[Task statement]: Can you copy out each of the records below word for word, leaving every line unchanged?
_ _ _ _ _
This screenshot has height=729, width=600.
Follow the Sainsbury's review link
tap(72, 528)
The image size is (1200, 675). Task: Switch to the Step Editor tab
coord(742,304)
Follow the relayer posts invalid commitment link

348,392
_ _ _ _ _
[Solution below]:
This screenshot has height=729, width=600.
Follow the Sainsbury's review link
tap(72, 528)
The image size is (1200, 675). Task: Switch to the Step Editor tab
coord(742,304)
Follow the relayer posts invalid commitment link

348,392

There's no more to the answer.